Beginning with the line containing "You are a GUI", transcribe every line exactly down to the last one in the records below, and drop the pictures.

*** INPUT RECORDS Section Begins ***

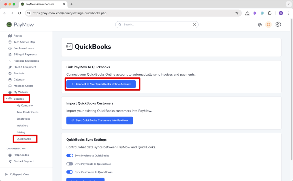Open the browser extensions puzzle icon
Screen dimensions: 293x181
pyautogui.click(x=270, y=13)
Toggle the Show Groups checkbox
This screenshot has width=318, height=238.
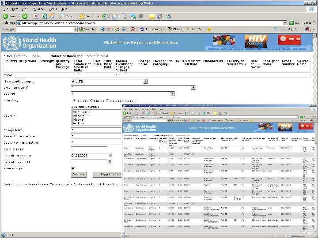[x=73, y=168]
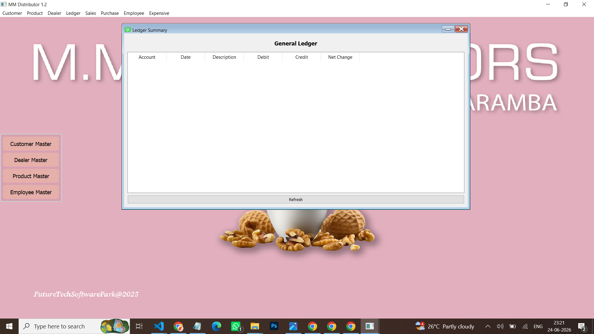Open the volume control icon

(x=500, y=326)
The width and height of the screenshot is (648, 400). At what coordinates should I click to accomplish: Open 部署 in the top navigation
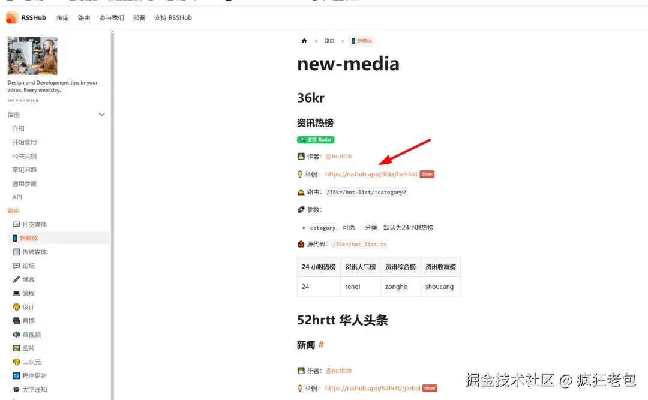pos(139,17)
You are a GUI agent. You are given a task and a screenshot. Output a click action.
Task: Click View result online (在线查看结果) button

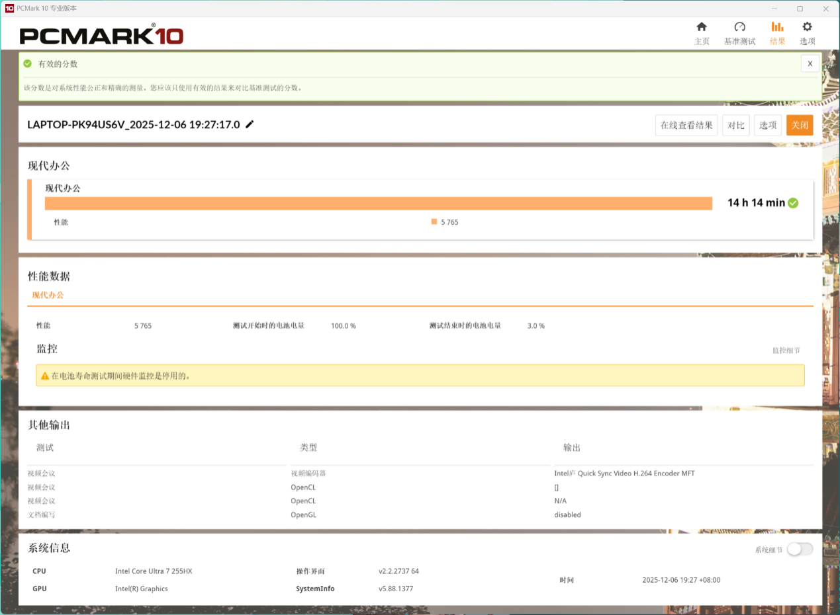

*** INPUT RECORDS Section Ends ***

• _RESPONSE BOX_:
You are a GUI agent. You are given a task and a screenshot. Output a click action.
Task: Click View result online (在线查看结果) button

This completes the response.